Which lines below fall between the one containing "Given: Click the blue question mark help icon" and the one containing "Viewport: 750px width, 613px height."? Repeat them exactly, counting both of those lines, and add nothing else.
╭─ Information provided
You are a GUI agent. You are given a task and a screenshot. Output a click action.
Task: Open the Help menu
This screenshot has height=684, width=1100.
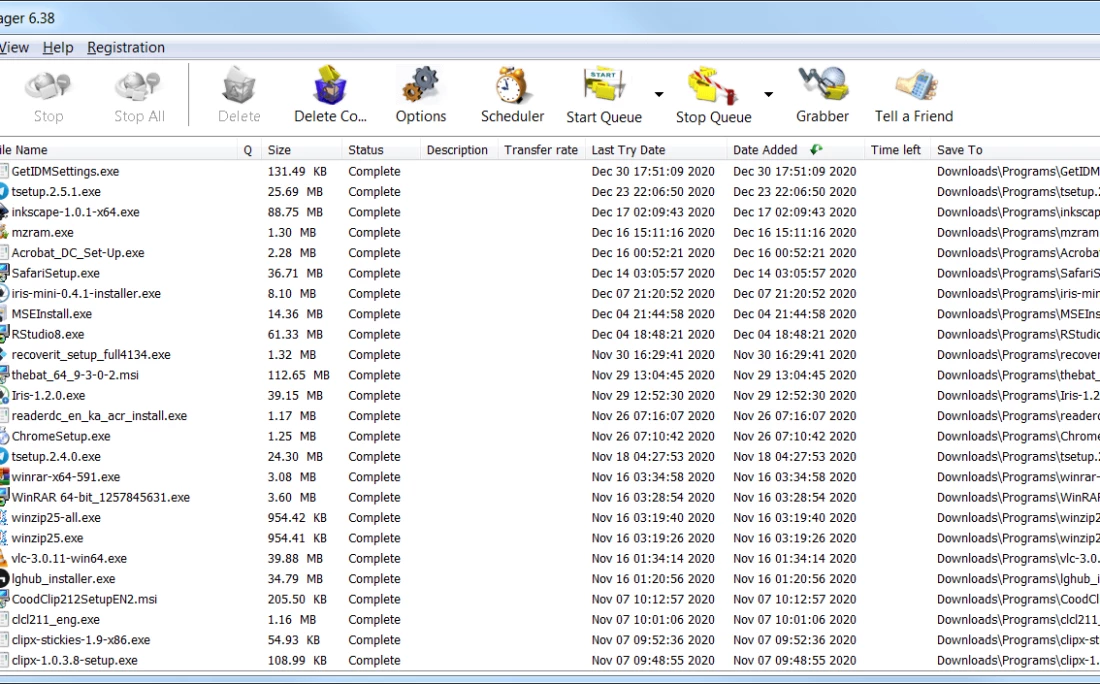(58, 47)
╰─
╭─ Information provided
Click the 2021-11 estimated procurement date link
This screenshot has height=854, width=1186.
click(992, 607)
╰─
╭─ Information provided
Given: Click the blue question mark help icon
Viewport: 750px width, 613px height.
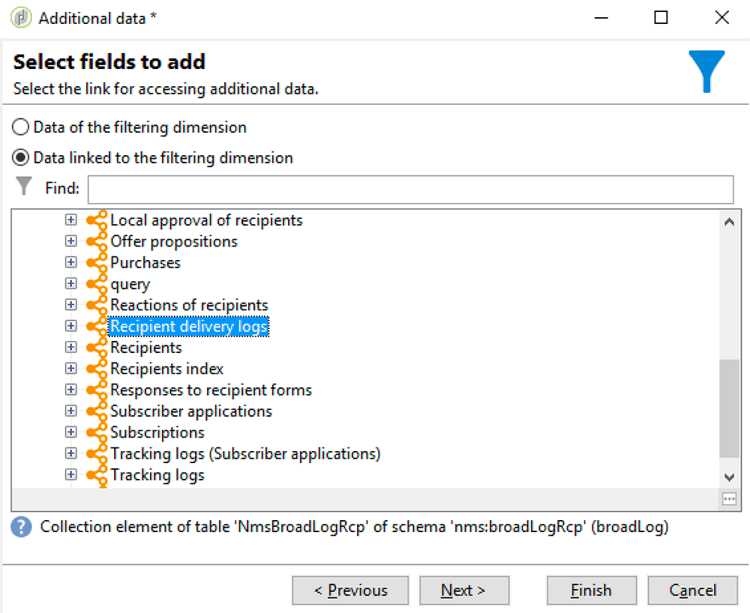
╰─
== Finished task ==
Given: Click the blue question mark help icon
Viewport: 750px width, 613px height.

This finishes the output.